ABOUT THIS TASK :: Would you please write out every record exactly?

SUPPLIED ENTRIES ::
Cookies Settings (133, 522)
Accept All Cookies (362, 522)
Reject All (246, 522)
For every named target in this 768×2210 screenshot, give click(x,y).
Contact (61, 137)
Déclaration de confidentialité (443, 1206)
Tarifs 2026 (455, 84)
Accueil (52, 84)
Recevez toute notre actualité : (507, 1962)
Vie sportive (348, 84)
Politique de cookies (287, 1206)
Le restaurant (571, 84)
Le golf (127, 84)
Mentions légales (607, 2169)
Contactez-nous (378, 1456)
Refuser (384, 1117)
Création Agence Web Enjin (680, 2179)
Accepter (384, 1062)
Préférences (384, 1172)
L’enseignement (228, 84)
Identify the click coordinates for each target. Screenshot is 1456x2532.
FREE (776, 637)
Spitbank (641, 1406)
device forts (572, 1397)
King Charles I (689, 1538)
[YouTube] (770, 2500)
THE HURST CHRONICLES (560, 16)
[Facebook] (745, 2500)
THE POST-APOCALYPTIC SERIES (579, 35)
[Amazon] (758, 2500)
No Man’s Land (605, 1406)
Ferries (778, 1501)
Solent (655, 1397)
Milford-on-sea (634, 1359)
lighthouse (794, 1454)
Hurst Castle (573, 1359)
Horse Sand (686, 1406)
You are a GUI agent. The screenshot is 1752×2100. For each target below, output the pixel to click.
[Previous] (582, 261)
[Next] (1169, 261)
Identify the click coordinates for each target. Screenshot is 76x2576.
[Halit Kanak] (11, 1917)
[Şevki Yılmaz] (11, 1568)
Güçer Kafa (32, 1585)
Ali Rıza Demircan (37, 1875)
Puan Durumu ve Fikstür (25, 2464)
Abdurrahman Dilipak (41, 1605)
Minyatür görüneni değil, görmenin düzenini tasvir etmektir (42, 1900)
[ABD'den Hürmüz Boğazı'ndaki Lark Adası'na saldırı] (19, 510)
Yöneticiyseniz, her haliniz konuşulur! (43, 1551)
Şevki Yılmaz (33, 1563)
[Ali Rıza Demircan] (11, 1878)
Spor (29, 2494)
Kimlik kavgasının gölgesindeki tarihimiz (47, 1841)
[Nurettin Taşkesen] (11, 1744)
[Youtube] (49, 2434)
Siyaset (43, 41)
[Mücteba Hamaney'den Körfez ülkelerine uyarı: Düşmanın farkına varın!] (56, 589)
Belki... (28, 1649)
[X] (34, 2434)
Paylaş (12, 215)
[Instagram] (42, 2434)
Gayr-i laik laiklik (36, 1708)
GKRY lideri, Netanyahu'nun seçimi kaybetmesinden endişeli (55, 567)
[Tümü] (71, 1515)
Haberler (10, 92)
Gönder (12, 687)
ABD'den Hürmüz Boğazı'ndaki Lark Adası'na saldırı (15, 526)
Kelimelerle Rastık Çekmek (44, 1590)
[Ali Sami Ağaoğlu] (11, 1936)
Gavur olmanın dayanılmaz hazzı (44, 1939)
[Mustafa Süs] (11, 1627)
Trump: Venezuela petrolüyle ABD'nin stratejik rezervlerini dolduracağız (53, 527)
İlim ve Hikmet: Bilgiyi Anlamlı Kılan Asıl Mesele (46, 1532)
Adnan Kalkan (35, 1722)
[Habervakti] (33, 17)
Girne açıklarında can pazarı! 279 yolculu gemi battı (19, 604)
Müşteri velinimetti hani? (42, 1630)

RESPONSE TO THIS TASK ::
Cookies Settings (133, 522)
Accept All Cookies (362, 522)
Reject All (246, 522)
For every named target in this 768×2210 screenshot, give click(x,y).
Contact (61, 137)
Déclaration de confidentialité (443, 1206)
Tarifs 2026 (455, 84)
Accueil (52, 84)
Recevez toute notre actualité : (507, 1962)
Vie sportive (348, 84)
Politique de cookies (287, 1206)
Le restaurant (571, 84)
Le golf (127, 84)
Mentions légales (607, 2169)
Contactez-nous (378, 1456)
Refuser (384, 1117)
Création Agence Web Enjin (680, 2179)
Accepter (384, 1062)
Préférences (384, 1172)
L’enseignement (228, 84)
Identify the click coordinates for each target. Screenshot is 1456x2532.
FREE (776, 637)
Spitbank (641, 1406)
device forts (572, 1397)
King Charles I (689, 1538)
[YouTube] (770, 2500)
THE HURST CHRONICLES (560, 16)
[Facebook] (745, 2500)
THE POST-APOCALYPTIC SERIES (579, 35)
[Amazon] (758, 2500)
No Man’s Land (605, 1406)
Ferries (778, 1501)
Solent (655, 1397)
Milford-on-sea (634, 1359)
lighthouse (794, 1454)
Hurst Castle (573, 1359)
Horse Sand (686, 1406)
You are a GUI agent. The screenshot is 1752×2100. For each target below, output the pixel to click.
[Previous] (582, 261)
[Next] (1169, 261)
Identify the click coordinates for each target. Screenshot is 76x2576.
[Halit Kanak] (11, 1917)
[Şevki Yılmaz] (11, 1568)
Güçer Kafa (32, 1585)
Ali Rıza Demircan (37, 1875)
Puan Durumu ve Fikstür (25, 2464)
Abdurrahman Dilipak (41, 1605)
Minyatür görüneni değil, görmenin düzenini tasvir etmektir (42, 1900)
[ABD'den Hürmüz Boğazı'ndaki Lark Adası'na saldırı] (19, 510)
Yöneticiyseniz, her haliniz konuşulur! (43, 1551)
Şevki Yılmaz (33, 1563)
[Ali Rıza Demircan] (11, 1878)
Spor (29, 2494)
Kimlik kavgasının gölgesindeki tarihimiz (47, 1841)
[Nurettin Taşkesen] (11, 1744)
[Youtube] (49, 2434)
Siyaset (43, 41)
[Mücteba Hamaney'den Körfez ülkelerine uyarı: Düşmanın farkına varın!] (56, 589)
Belki... (28, 1649)
[X] (34, 2434)
Paylaş (12, 215)
[Instagram] (42, 2434)
Gayr-i laik laiklik (36, 1708)
GKRY lideri, Netanyahu'nun seçimi kaybetmesinden endişeli (55, 567)
[Tümü] (71, 1515)
Haberler (10, 92)
Gönder (12, 687)
ABD'den Hürmüz Boğazı'ndaki Lark Adası'na saldırı (15, 526)
Kelimelerle Rastık Çekmek (44, 1590)
[Ali Sami Ağaoğlu] (11, 1936)
Gavur olmanın dayanılmaz hazzı (44, 1939)
[Mustafa Süs] (11, 1627)
Trump: Venezuela petrolüyle ABD'nin stratejik rezervlerini dolduracağız (53, 527)
İlim ve Hikmet: Bilgiyi Anlamlı Kılan Asıl Mesele (46, 1532)
Adnan Kalkan (35, 1722)
[Habervakti] (33, 17)
Girne açıklarında can pazarı! 279 yolculu gemi battı (19, 604)
Müşteri velinimetti hani? (42, 1630)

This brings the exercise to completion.